- TASK PROMPT
Go through the data below and gather each line containing "agent".

- Stored records
***

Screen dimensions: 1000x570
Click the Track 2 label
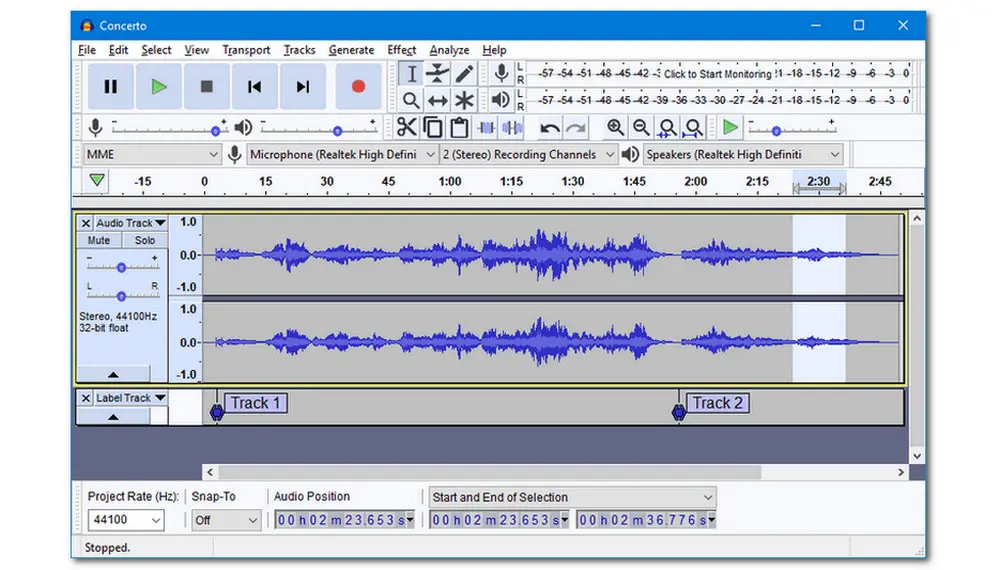click(717, 403)
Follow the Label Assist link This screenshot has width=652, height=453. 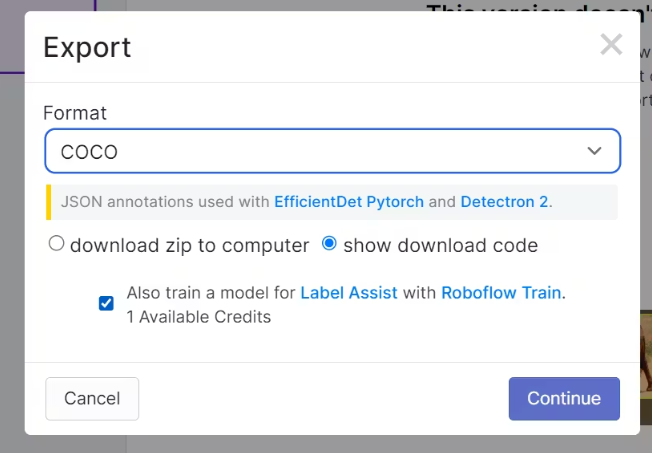[x=349, y=293]
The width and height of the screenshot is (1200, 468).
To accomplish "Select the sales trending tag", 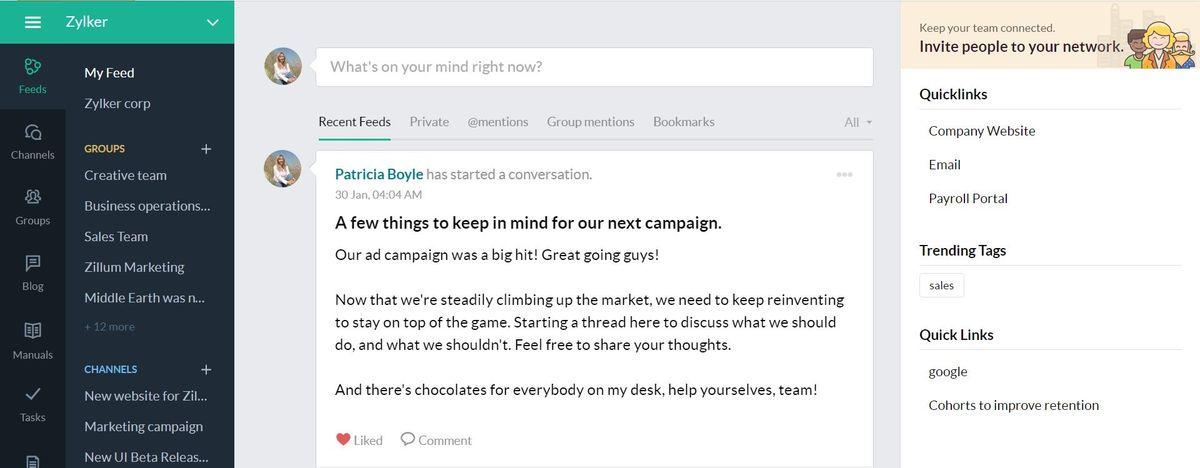I will [942, 285].
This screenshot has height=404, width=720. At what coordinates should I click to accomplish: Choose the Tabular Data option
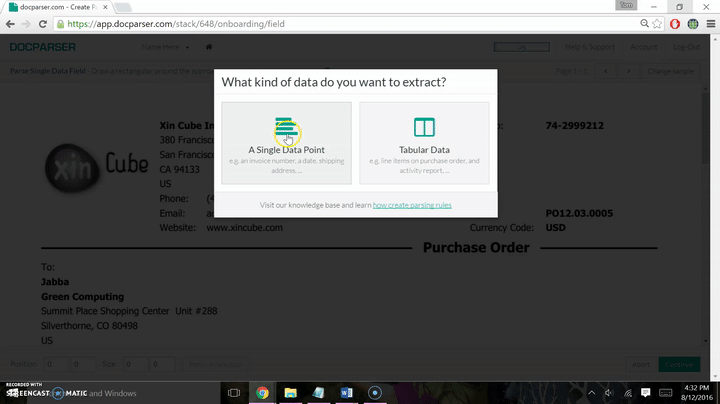pos(424,142)
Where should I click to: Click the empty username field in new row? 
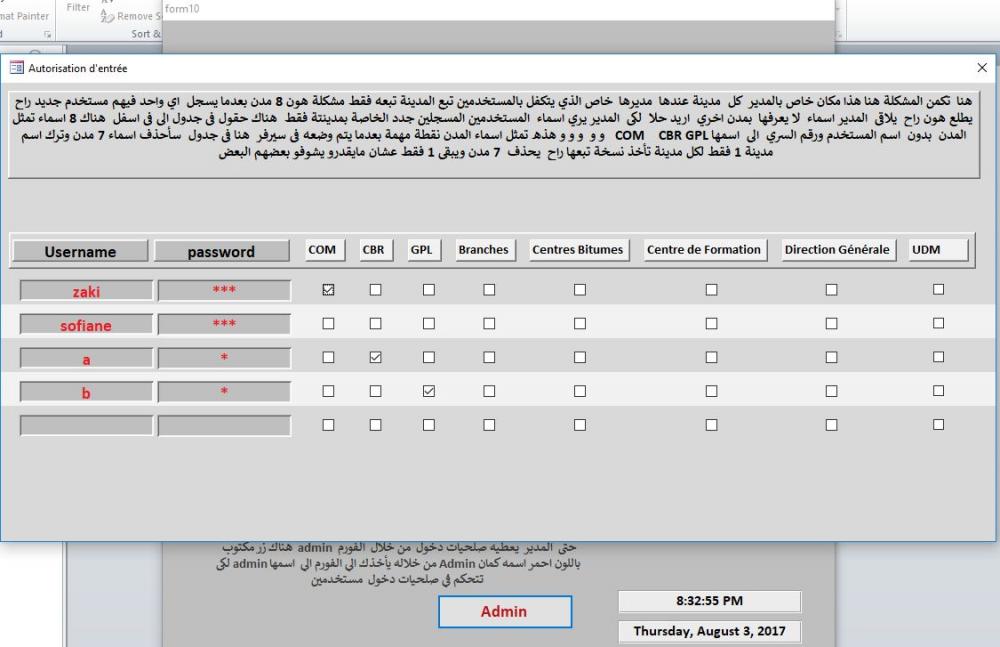[x=86, y=426]
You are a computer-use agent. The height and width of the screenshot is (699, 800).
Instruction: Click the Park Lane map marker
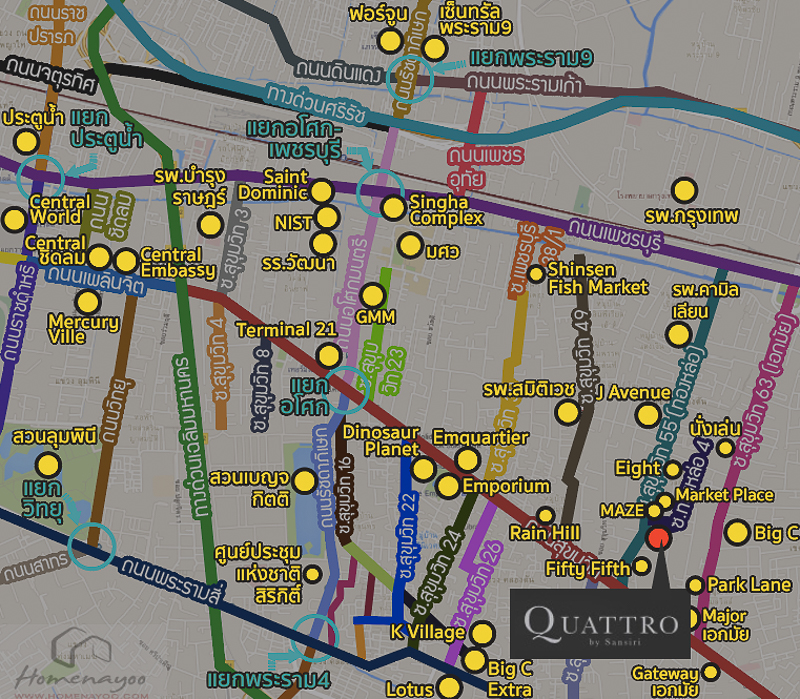[x=696, y=585]
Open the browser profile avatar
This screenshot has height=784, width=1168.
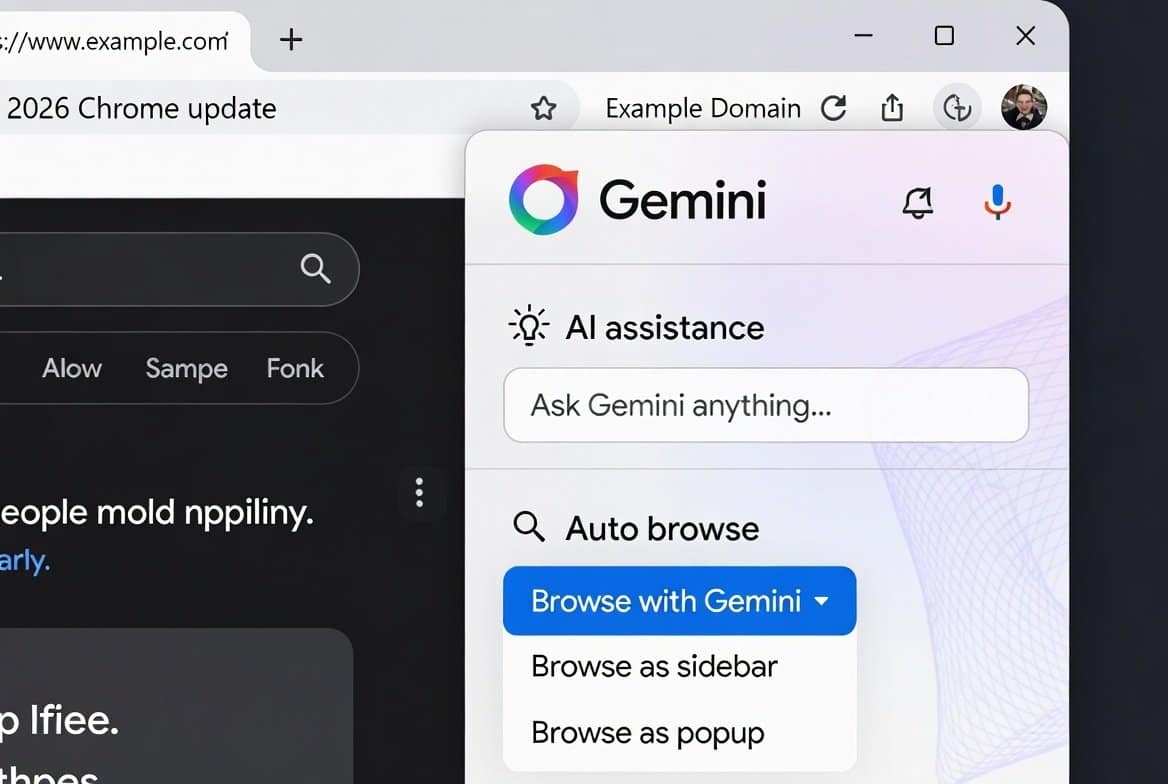point(1023,107)
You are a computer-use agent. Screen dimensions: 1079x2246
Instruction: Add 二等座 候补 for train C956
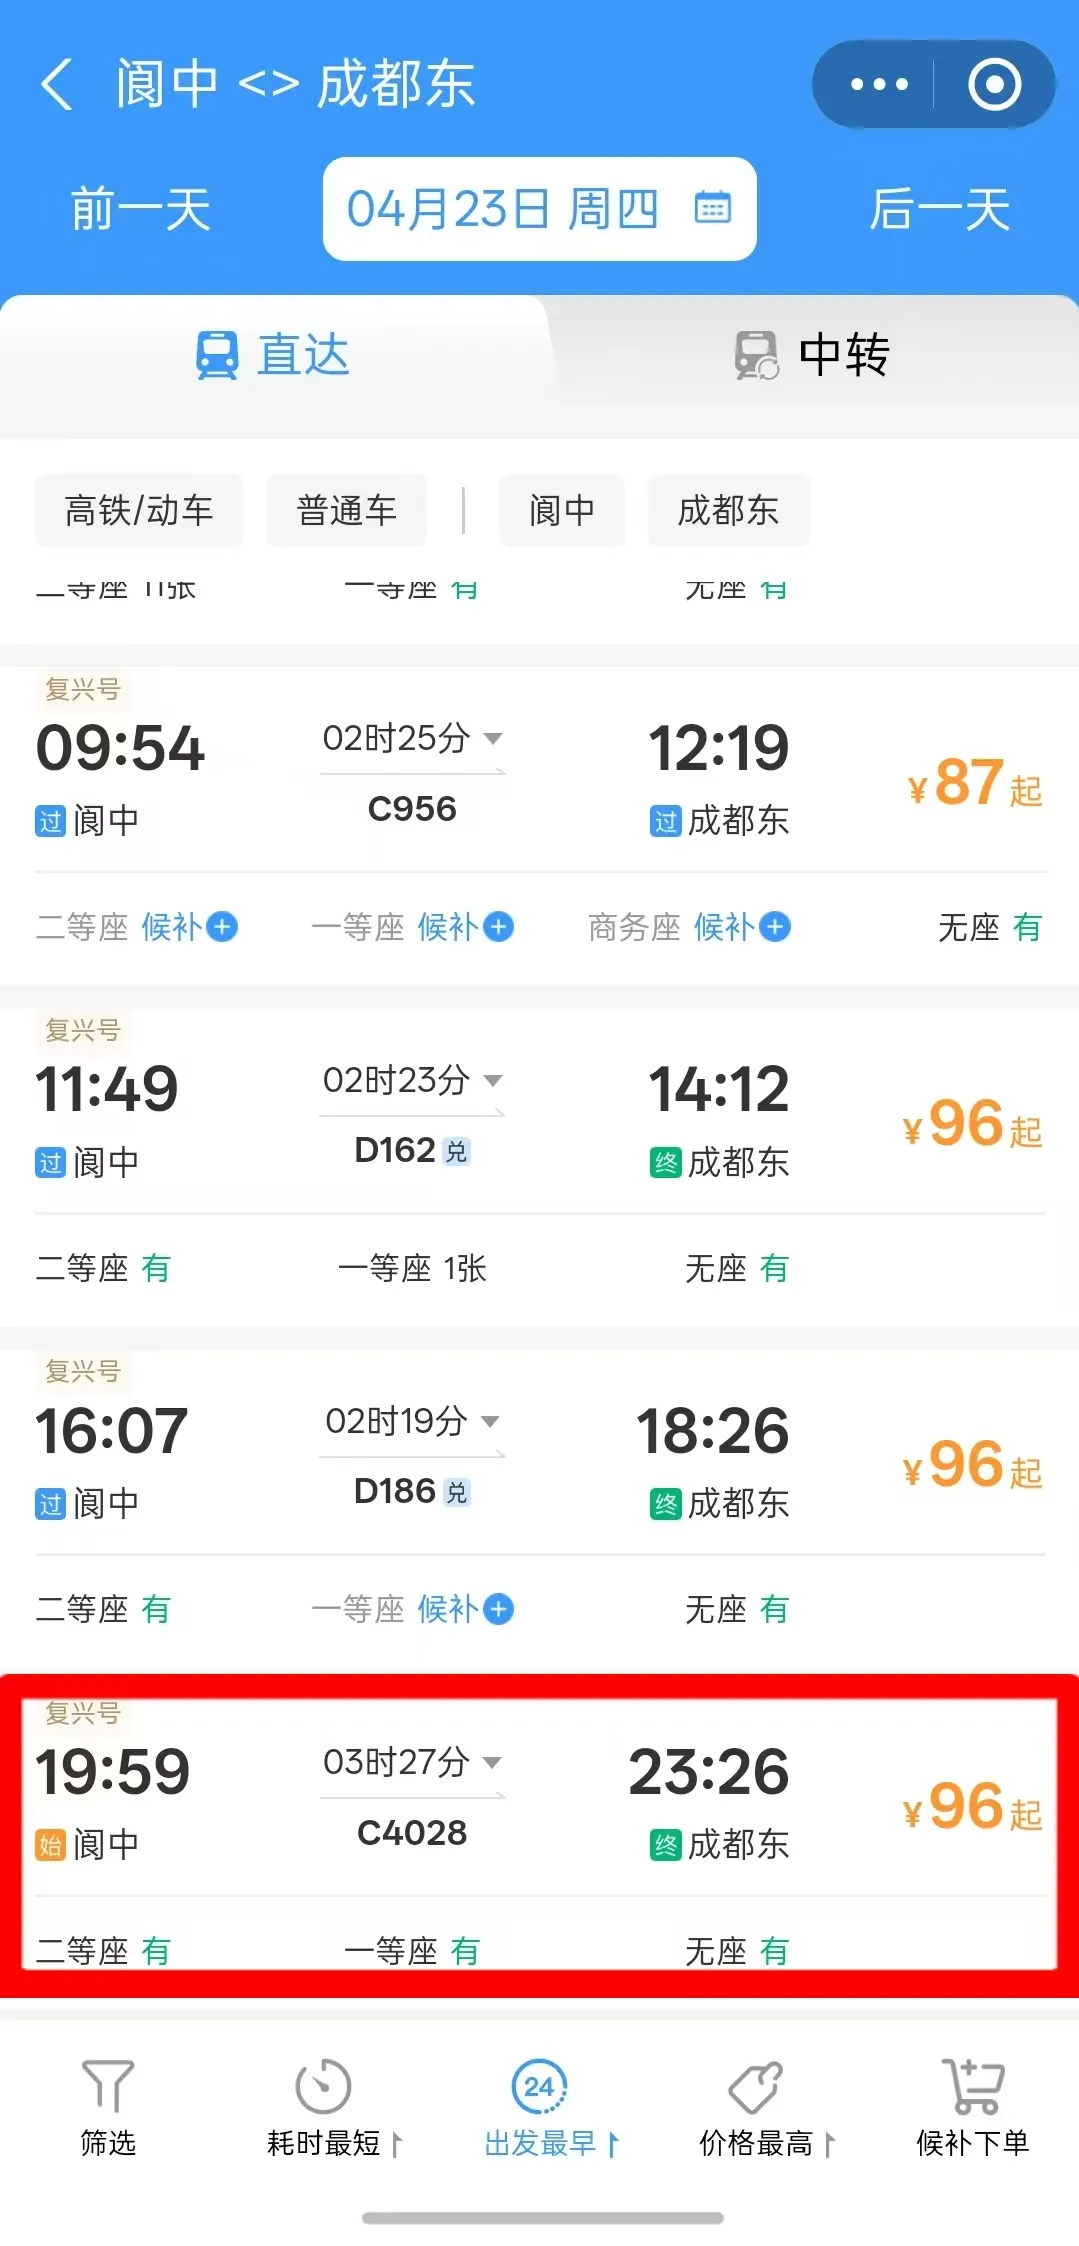[221, 927]
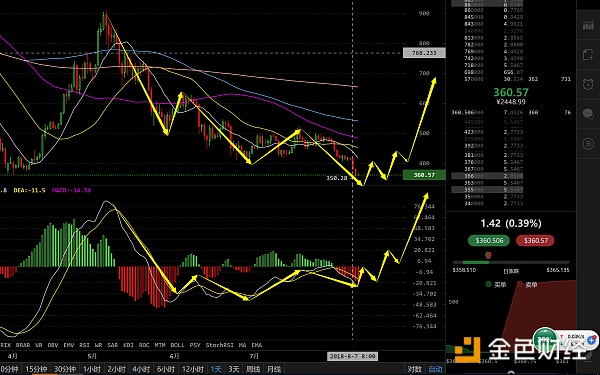This screenshot has height=375, width=600.
Task: Click the green $360.506 bid price button
Action: point(489,240)
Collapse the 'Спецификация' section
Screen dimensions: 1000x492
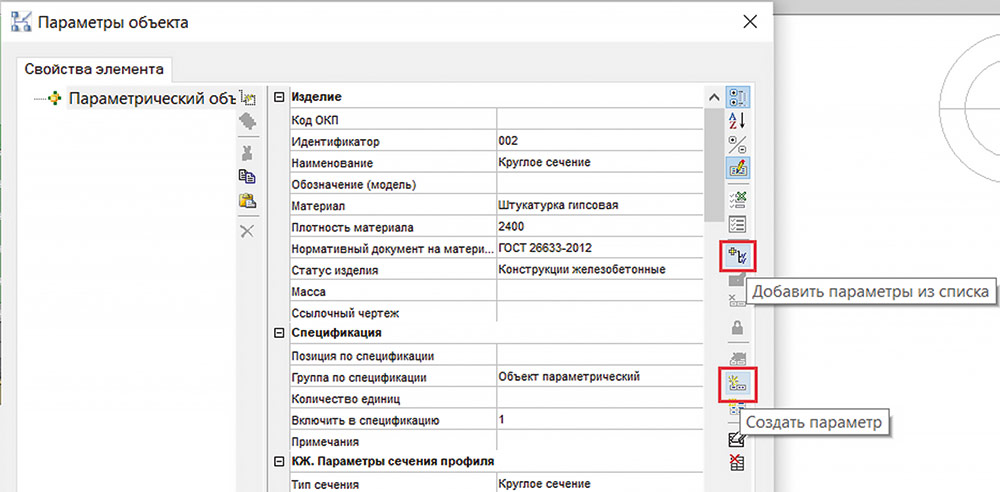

***

- ANSWER BELOW
You are a computer-use agent. The height and width of the screenshot is (699, 800).
You are a computer-use agent. Screen dimensions: 1079x2246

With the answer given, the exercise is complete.